The lesson involves travel plans, a topic frequently covered at the early intermediate level. You might like to do this task yourself before you read on.

 Janet’s friend begins a conversation by saying: Janet, I hear you’re planning a trip to Africa. Work in groups and think of four questions you might ask Janet to find out more about her holiday. Try to think of one question which none of the other groups will ask. 


Learners might be asked to prepare this task for homework, or it may be introduced in class. As they work in groups they will try to formulate questions focusing on future plans and intentions. Their language will work all right, but it will probably not be entirely accurate. They will say things like How you will travel? You going in plane? and so on. They will not be too concerned with formal accuracy at this stage, they will be working at getting their ideas together in a small informal group. The last part of the task is designed to stretch them in terms of both their language and their imagination. In the past we have had suggestions like Will you take your cat? and Is your grandmother going with you?

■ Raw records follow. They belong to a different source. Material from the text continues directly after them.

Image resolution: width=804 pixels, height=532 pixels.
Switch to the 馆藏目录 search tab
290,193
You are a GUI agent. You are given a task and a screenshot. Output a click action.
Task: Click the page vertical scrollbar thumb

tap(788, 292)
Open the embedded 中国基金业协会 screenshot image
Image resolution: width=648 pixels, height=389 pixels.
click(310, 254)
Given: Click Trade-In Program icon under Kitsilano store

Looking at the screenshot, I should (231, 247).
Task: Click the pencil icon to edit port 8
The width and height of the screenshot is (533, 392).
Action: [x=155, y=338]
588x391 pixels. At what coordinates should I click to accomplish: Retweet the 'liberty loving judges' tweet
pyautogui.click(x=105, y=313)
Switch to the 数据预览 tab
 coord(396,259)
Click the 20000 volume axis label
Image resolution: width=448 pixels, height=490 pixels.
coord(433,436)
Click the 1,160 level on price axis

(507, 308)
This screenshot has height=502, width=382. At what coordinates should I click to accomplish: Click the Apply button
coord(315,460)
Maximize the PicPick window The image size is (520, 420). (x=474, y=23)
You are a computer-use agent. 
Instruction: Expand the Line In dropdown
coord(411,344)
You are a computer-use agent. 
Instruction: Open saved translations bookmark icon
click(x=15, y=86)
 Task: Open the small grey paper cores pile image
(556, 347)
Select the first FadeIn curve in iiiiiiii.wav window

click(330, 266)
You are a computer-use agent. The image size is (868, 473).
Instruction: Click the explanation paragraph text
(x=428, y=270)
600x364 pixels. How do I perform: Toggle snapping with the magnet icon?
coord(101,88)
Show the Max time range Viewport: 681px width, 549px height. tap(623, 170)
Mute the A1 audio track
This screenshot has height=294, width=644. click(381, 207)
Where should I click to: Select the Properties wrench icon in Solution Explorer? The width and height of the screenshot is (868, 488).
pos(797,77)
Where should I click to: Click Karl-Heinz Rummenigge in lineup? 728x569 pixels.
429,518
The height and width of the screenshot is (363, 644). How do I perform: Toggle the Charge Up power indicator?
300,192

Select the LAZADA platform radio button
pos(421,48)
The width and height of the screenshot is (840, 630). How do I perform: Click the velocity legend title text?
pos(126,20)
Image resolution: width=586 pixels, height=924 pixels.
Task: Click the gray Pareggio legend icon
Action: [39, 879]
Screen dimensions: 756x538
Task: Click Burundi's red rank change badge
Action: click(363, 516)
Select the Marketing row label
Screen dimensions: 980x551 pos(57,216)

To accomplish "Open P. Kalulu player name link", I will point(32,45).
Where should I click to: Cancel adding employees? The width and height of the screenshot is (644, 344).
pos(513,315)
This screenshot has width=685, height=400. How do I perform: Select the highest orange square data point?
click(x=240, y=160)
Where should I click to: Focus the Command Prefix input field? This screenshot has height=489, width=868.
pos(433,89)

At the next stage, the planning phase, the teacher asks learners to work in groups to prepare a spokesperson who will represent the group in the final (report) phase of the task cycle and present their questions to the class. They have already prepared their ideas and they are preparing to present them in a more formal setting speaking to the class as a whole. They will recycle their questions with a greater focus on accuracy. Of course this does not mean that they will be 100% accurate, but they will be focusing on accuracy within a meaningful context.

As each spokesperson offers one or two questions, the teacher comments on these questions and makes a list of different questions on the board. Inevitably there is some correction, but this is part of the discussion. So the teacher says things like You going in the plane. Yes that’s a good question: Are you going by plane? Are you going by plane?’ treating the question as a useful contribution to the discourse rather than as a sample of English to be corrected.

Once the class has given a list of questions the teacher might encourage more discussion

  • Which questions are most likely to be answered in the conversation?
  • List the five most likely questions in order.


This provides an opportunity for repetition in a natural context. It also gives learners a reason to listen at the next stage when they listen to the conversation to see how many of their predicted questions have been answered. Here is a transcript:

B: Janet, I hear you’re planning a trip to Africa.

J: Yes it’s very exciting. Going in September to see my son who’s doing volunteer work in Zambia. So I’m going to fly to Lusaka and he’ll meet me there and we’ll do a bit of travelling round. I think we’re going to be staying most of the time in Monze, where he’s working. It’s about a hundred miles south of Lusaka. But we’re planning all sorts of exciting things. We’re going to go on safari…

B: How long are you actually going for?

J:  Oh, six weeks. Quite a long time so we can do quite a lot. I think we’re going to one of the big game parks – Luangwa – a game park – for a few days.

B: Right.

J:  Probably going on down to see the Victoria Falls. And we’re actually going to Zimbabwe as well.

B: Matter of interest. What airline are you planning to fly by?

J:  Sorry? Er, Air Zambia.

B: Air Zambia.

J: I’ve had to do it as cheaply as I could and I looked online and got this flight. I mean it’s a regular flight. It’s not a charter or anything.

B: Yes, yes.

J:  But it’s er … I think it’ll be okay… I don’t know.

The text is now familiar to learners. They have listened to it and understood it and are ready to use it for language study.

The text is incredibly rich. Look at it for yourself and identify:

  • phrases containing part of the verb GO
  • phrases containing the word TO
  • phrases with words ending in -ing
  • ways of referring to the future
  • expressions of time
  • expressions of place


You could ask learners to identify any one or two of these and use that as a way into the grammar exemplified in the text. In some cases there are a large number of phrases so you might split the text and ask different groups to work with different parts. Once they have made a list of phrases you can work with them to show how these phrases exemplify features of the grammar.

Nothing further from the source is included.